[ABOUT THIS EXERCISE] Look for the string "page" in the data below, and copy each line that holds it.

-------

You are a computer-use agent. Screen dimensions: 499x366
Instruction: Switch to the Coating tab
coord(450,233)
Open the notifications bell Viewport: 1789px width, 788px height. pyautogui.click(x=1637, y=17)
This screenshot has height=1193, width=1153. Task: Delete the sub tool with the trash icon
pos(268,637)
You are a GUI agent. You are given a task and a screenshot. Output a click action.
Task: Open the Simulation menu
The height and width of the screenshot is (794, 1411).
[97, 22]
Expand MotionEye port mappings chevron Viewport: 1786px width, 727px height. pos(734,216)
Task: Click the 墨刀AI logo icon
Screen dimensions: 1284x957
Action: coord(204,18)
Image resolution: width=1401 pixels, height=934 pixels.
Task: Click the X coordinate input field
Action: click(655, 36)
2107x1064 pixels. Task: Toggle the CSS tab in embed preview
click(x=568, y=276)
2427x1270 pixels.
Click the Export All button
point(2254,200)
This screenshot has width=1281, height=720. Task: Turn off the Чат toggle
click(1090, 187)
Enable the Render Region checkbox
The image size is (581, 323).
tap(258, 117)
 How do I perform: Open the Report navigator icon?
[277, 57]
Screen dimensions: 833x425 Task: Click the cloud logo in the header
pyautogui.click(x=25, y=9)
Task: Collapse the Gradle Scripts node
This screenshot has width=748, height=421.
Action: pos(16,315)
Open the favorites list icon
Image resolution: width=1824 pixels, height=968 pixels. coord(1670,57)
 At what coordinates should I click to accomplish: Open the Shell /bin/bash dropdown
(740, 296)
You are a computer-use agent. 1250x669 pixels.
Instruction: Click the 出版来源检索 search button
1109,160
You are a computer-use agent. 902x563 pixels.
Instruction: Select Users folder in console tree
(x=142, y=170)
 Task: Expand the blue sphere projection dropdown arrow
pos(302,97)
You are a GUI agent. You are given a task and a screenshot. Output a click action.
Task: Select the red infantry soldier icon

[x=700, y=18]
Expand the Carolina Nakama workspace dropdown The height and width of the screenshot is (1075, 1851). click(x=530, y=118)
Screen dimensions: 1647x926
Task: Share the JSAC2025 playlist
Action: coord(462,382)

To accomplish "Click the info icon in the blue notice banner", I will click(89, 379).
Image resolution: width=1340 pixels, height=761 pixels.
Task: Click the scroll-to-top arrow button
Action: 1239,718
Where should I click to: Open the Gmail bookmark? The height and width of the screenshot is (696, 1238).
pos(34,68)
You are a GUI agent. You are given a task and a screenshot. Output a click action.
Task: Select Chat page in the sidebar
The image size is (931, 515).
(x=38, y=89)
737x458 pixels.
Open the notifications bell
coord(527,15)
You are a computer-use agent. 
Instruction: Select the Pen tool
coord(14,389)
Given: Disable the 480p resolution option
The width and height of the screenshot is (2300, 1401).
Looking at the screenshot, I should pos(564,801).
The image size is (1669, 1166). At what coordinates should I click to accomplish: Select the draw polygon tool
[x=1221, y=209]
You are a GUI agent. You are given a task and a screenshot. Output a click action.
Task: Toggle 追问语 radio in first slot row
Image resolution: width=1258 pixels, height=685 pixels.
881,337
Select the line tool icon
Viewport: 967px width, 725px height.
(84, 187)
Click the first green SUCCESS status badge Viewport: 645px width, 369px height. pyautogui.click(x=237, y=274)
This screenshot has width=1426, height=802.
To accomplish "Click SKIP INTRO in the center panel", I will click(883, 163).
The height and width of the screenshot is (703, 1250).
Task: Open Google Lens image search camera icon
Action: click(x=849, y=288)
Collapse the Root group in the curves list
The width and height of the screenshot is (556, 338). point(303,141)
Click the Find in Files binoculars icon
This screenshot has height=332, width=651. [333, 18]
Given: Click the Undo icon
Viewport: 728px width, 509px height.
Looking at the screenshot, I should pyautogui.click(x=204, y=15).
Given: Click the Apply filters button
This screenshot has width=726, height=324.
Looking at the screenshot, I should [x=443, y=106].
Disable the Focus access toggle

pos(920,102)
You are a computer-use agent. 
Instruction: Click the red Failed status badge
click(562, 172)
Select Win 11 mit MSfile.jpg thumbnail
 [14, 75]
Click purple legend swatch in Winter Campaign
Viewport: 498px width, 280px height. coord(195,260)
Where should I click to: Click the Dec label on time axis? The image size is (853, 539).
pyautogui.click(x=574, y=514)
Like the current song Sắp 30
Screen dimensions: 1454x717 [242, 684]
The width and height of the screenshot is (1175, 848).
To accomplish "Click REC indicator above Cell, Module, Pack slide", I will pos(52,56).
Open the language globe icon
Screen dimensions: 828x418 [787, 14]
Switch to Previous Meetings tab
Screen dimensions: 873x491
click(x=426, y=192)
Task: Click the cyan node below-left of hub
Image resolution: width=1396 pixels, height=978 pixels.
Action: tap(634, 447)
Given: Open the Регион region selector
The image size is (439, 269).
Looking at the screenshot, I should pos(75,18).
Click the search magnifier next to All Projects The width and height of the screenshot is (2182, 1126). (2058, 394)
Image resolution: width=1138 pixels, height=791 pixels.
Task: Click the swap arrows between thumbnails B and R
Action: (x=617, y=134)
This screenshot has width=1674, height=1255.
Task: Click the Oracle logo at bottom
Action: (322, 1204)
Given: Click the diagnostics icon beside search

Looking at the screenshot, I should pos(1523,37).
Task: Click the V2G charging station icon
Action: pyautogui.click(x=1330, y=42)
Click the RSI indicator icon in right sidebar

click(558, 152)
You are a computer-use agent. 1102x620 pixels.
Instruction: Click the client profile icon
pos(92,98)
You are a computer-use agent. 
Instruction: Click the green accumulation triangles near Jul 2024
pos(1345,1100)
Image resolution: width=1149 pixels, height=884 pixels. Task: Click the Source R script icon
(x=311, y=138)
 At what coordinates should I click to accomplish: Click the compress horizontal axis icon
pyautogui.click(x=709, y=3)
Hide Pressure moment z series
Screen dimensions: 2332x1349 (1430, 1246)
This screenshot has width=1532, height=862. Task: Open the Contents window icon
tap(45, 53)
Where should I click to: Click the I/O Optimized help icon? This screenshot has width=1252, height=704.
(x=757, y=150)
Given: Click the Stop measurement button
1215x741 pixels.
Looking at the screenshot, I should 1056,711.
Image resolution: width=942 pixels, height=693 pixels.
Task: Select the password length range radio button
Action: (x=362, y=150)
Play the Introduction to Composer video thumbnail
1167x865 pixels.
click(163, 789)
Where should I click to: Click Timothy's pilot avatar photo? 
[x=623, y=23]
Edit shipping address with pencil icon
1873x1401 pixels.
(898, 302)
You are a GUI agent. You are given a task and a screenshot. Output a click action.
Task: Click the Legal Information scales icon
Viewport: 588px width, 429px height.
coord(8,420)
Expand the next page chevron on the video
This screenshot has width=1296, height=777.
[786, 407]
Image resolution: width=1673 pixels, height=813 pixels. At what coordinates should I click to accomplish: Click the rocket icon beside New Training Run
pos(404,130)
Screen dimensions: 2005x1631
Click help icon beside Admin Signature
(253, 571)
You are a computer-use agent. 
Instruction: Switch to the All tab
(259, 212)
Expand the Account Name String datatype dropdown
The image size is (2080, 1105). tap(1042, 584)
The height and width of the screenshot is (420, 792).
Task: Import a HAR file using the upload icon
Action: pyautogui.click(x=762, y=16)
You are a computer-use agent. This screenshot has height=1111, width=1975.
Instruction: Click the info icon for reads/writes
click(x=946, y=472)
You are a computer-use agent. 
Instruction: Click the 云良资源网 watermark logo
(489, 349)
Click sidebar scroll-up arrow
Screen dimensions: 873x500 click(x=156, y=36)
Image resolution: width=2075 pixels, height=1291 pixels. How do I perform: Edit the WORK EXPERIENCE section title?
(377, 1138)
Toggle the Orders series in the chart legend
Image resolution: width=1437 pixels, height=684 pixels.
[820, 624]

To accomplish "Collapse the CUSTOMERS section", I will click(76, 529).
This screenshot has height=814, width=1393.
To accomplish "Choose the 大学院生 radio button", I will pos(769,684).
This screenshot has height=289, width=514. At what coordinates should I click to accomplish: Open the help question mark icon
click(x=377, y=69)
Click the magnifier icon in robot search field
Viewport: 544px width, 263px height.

-------

[WRITTEN REPLY]
Task: Select Chat page in the sidebar
Expand the next page chevron on the video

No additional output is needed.